## GIVEN PROBLEM
Pick out every line in the records that contains the word "should", matching its case exactly, and copy each of those lines.

** Begin RECORDED INFORMATION **

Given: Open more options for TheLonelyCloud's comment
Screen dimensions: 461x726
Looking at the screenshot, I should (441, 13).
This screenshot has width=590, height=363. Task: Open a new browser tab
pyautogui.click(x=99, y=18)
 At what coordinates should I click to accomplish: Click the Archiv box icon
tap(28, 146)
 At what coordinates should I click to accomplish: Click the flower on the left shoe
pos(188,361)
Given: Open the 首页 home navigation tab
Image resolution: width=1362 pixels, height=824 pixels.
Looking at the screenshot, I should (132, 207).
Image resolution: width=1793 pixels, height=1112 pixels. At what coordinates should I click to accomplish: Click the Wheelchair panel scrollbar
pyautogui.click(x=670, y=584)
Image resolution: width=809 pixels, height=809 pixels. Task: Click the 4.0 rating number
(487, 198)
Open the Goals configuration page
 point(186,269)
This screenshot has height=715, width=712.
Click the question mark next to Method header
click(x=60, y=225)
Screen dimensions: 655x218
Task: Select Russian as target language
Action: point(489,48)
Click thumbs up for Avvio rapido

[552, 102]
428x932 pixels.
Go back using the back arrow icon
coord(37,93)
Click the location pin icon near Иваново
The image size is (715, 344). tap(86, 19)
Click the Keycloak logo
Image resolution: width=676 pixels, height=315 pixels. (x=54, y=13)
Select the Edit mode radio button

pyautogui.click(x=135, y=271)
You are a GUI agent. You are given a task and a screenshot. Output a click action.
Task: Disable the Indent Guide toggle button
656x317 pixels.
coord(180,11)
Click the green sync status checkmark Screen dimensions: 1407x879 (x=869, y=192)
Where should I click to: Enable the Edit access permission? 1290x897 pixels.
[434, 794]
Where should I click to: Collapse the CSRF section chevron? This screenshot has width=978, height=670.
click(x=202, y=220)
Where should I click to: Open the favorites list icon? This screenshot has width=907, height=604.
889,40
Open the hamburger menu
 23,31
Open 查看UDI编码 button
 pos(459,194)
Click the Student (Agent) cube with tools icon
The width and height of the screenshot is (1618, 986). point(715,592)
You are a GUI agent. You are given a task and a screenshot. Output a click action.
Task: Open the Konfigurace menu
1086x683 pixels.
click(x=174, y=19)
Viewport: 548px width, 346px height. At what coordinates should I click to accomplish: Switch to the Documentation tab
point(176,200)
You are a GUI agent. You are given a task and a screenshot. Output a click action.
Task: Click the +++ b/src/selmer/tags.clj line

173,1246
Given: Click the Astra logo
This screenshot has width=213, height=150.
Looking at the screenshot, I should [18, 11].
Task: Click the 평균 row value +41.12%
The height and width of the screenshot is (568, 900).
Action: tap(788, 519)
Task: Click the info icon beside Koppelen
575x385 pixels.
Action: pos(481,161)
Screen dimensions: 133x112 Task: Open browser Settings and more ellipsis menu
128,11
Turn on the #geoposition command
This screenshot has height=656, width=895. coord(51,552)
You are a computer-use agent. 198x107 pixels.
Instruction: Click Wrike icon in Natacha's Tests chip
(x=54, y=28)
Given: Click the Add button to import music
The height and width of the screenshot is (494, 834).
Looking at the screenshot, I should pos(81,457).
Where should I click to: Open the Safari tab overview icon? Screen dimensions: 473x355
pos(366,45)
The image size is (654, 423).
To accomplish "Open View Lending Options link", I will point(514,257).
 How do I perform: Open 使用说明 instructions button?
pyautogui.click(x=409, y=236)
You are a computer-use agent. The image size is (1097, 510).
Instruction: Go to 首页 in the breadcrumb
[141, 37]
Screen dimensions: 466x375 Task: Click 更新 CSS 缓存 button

** End RECORDED INFORMATION **

## ANSWER BELOW
Looking at the screenshot, I should (441, 13).
 At what coordinates should I click to accomplish: Click the Archiv box icon
 At what coordinates should I click to accomplish: Click the flower on the left shoe
Looking at the screenshot, I should (132, 207).
Image resolution: width=1793 pixels, height=1112 pixels. At what coordinates should I click to accomplish: Click the Wheelchair panel scrollbar
Where should I click to: Enable the Edit access permission? 1290x897 pixels.
Where should I click to: Collapse the CSRF section chevron? This screenshot has width=978, height=670.
Where should I click to: Open the favorites list icon? This screenshot has width=907, height=604.
Viewport: 548px width, 346px height. At what coordinates should I click to accomplish: Switch to the Documentation tab
Looking at the screenshot, I should [18, 11].
Looking at the screenshot, I should pos(81,457).
Where should I click to: Open the Safari tab overview icon? Screen dimensions: 473x355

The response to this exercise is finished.